[Saved data entries]

⟨

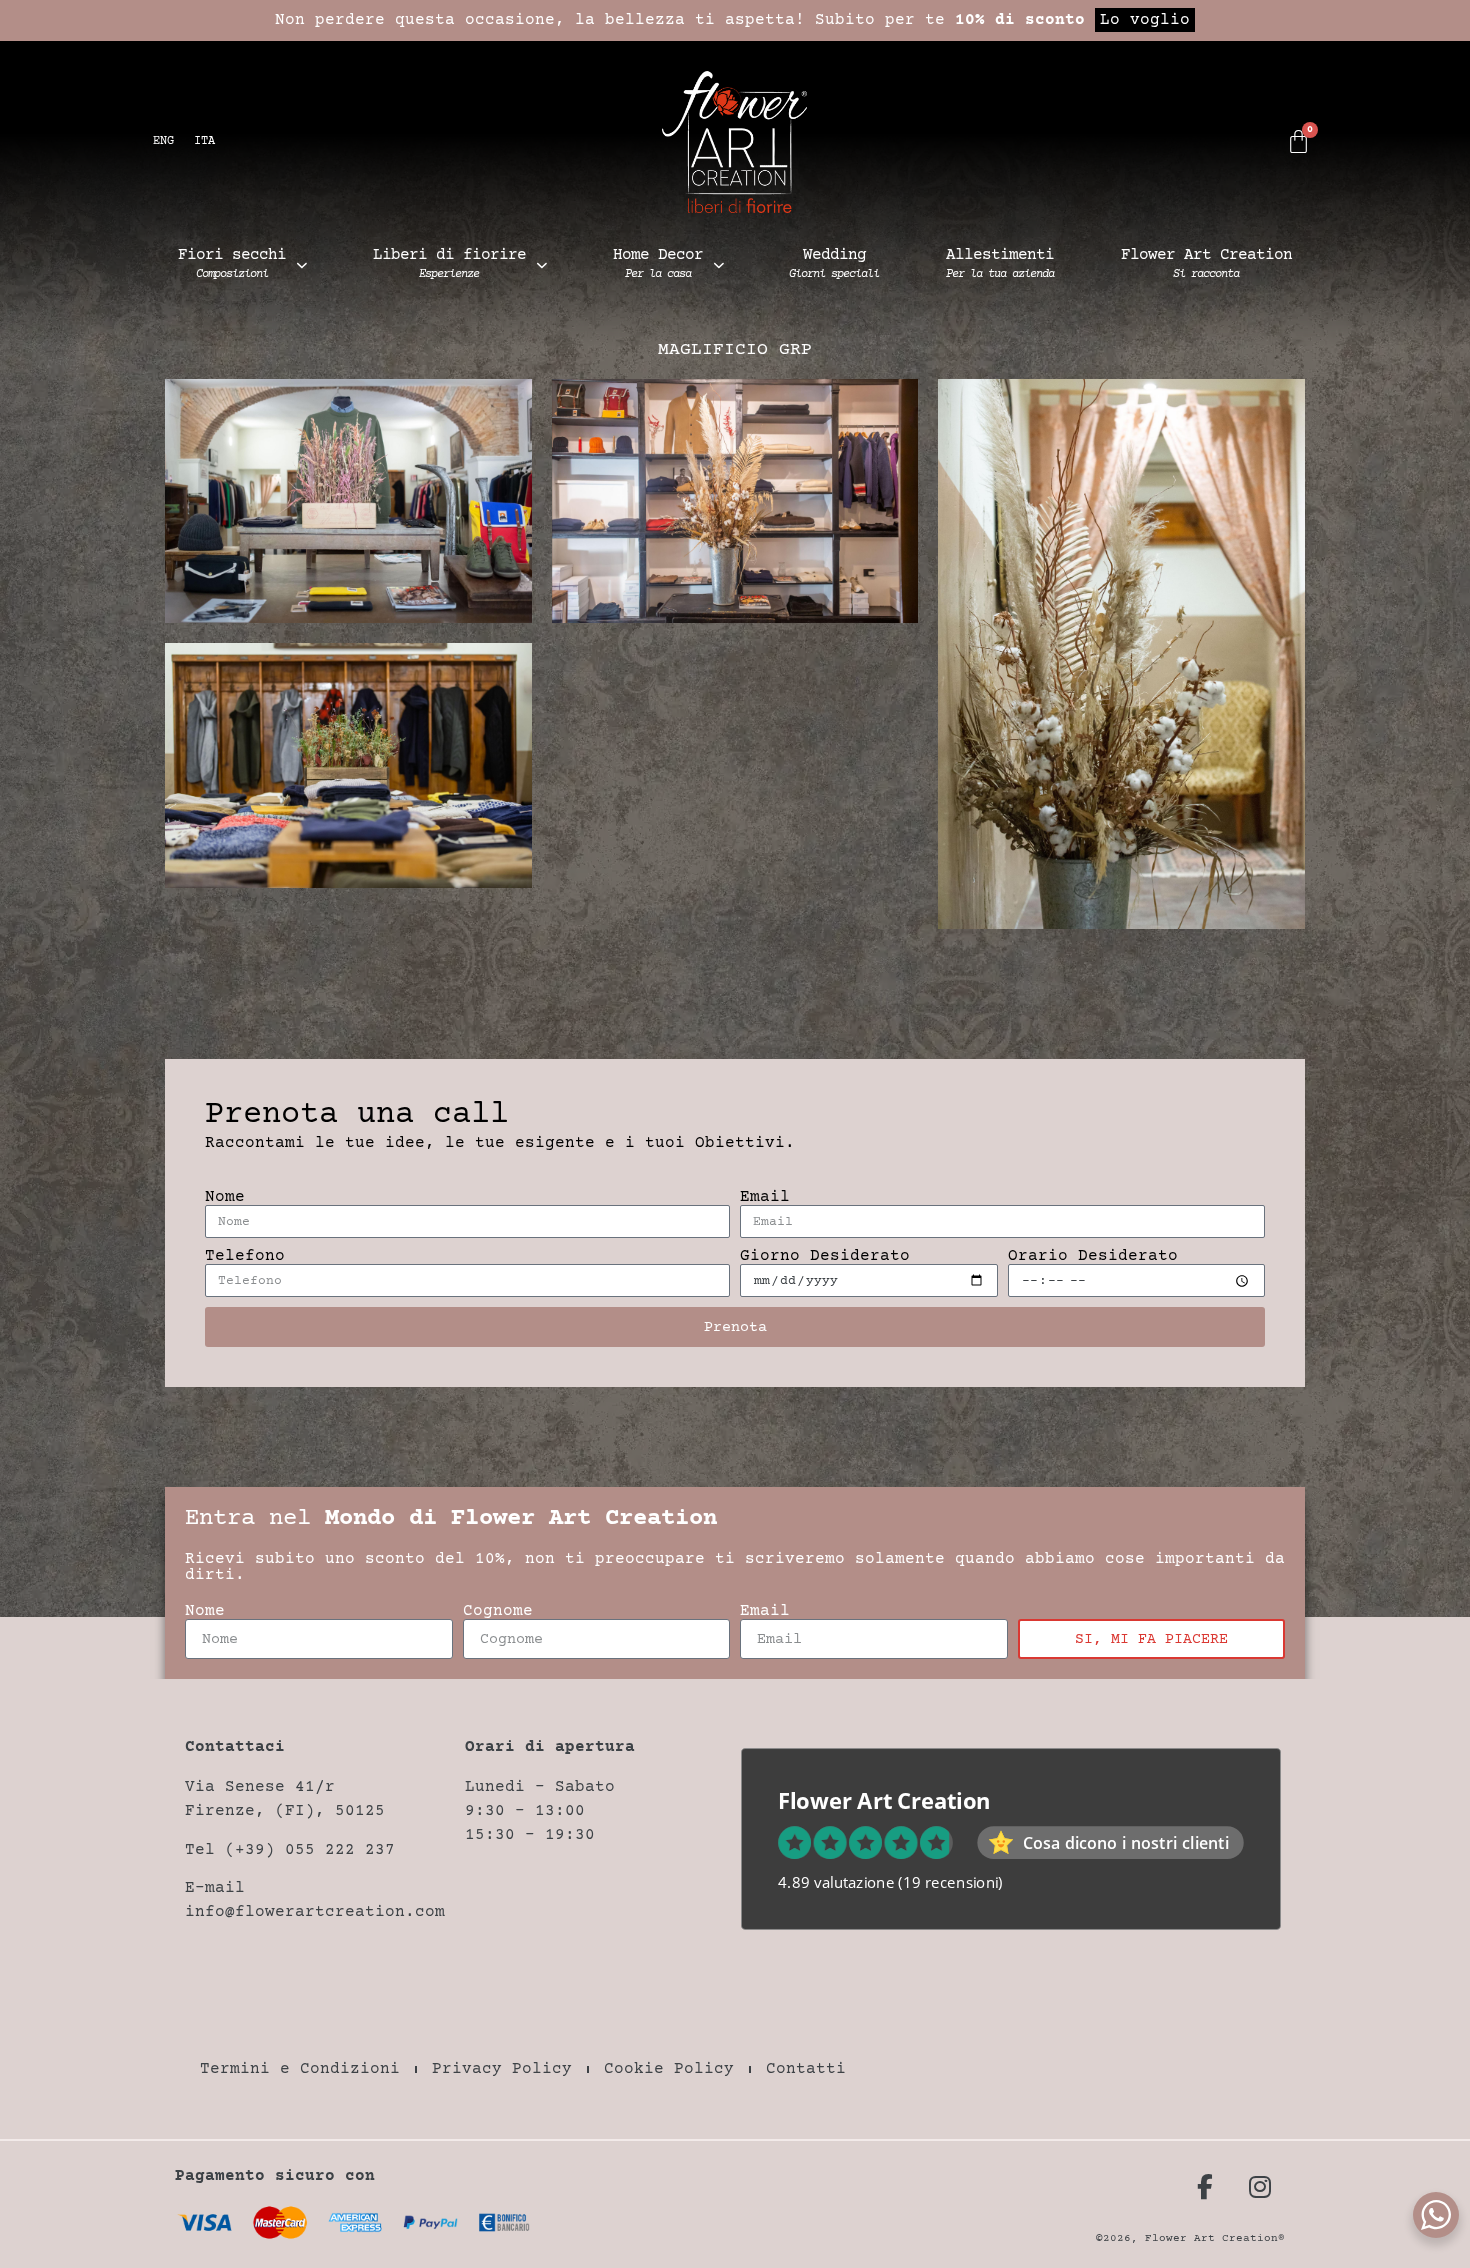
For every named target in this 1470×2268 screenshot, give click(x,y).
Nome (225, 1197)
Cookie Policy (669, 2069)
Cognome (498, 1611)
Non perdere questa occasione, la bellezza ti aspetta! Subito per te (732, 20)
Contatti (806, 2069)
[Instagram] (1260, 2186)
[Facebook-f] (1205, 2186)
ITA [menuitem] (204, 141)
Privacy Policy (502, 2069)
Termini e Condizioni (300, 2069)
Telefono (245, 1256)
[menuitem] (163, 143)
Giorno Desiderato (825, 1256)
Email (765, 1197)
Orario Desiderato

⟩

PROBLEM DESCRIPTION:
Please set down each line of the data above exactly as written, without the pictures.

SOLUTION:
For every named target in this 1470×2268 screenshot, give click(x,y).
Nome (225, 1197)
Cookie Policy (669, 2069)
Cognome (498, 1611)
Non perdere questa occasione, la bellezza ti aspetta! Subito per te (732, 20)
Contatti (806, 2069)
[Instagram] (1260, 2186)
[Facebook-f] (1205, 2186)
ITA [menuitem] (204, 141)
Privacy Policy (502, 2069)
Termini e Condizioni (300, 2069)
Telefono (245, 1256)
[menuitem] (163, 143)
Giorno Desiderato (825, 1256)
Email (765, 1197)
Orario Desiderato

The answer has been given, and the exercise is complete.